When Everything Feels like the Movies (Governor General's Literary Award winner, Children's Literature)

Home > Other > When Everything Feels like the Movies (Governor General's Literary Award winner, Children's Literature) > Page 8
When Everything Feels like the Movies (Governor General's Literary Award winner, Children's Literature) Page 8

by Raziel Reid


  13

  Shoot-out

  “I just don’t get it,” Angela said, flipping through a magazine and puffing on a cigarette as she sat on her parents’ bed with a box of their sex toys and porn. “Which one of them is into this stuff?”
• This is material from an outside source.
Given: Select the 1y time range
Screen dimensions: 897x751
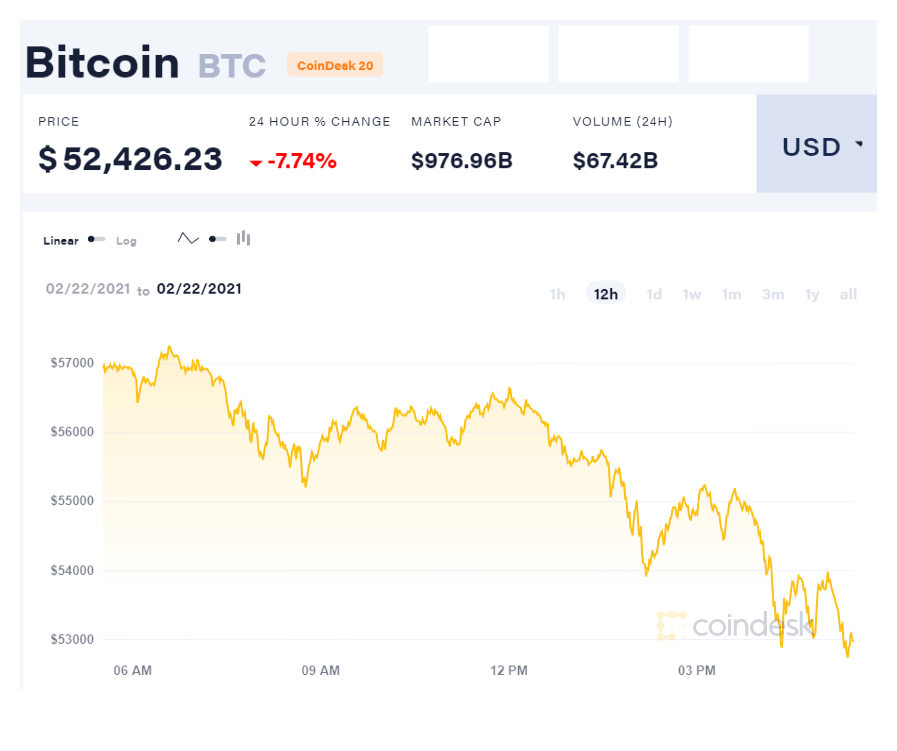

  “I’m guessing the pink wig is for your father,” I said, striking a pose in front of the full-length mirror in Mrs Adams’ wedding dress. “He is balding.”

  “But what about what’s in this magazine?” She held up a picture of three cartoon animals going at it. “Which one of them is a furry?”

  “Okay, call me a slut, but I would totally do that fox.”

  “You’re a creep.”

  I took another shot of the Sourpuss we stole from the liquor cabinet.

  “Oh come on, like you wouldn’t.”

  “Like you would,” she said, flicking her cigarette ash over the side of the bed. “You’re the one who’s still a virgin.”

  “I can’t help it. I’m far too in love with myself to love anyone else.”

  “That’s as transparent as saying you’re celibate by choice.”

  “Well, I’m saving myself for Zac Efron.”

  “Get over it, Jude. He’s not gay. That picture was a hoax.”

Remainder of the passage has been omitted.